-- Opening Marker --

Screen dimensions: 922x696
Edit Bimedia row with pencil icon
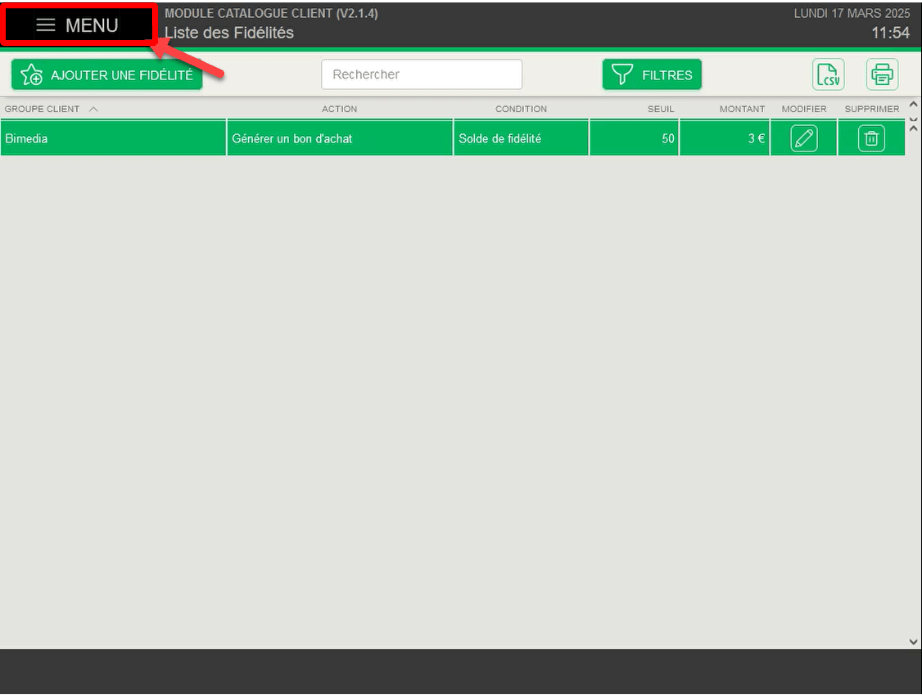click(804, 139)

-- Closing Marker --
-- Opening Marker --

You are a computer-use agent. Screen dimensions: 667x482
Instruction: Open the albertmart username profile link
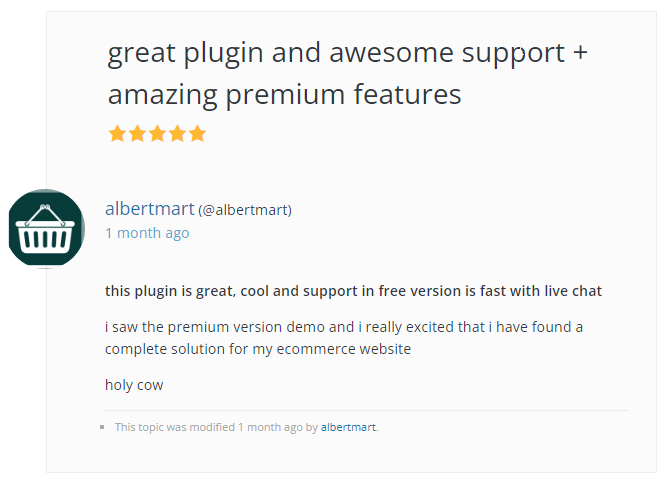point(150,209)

-- Closing Marker --

Read the listing above, then copy every line that includes the string "dimensions".

Screen dimensions: 922x696
You are a computer-use agent. Screen dimensions: 667x482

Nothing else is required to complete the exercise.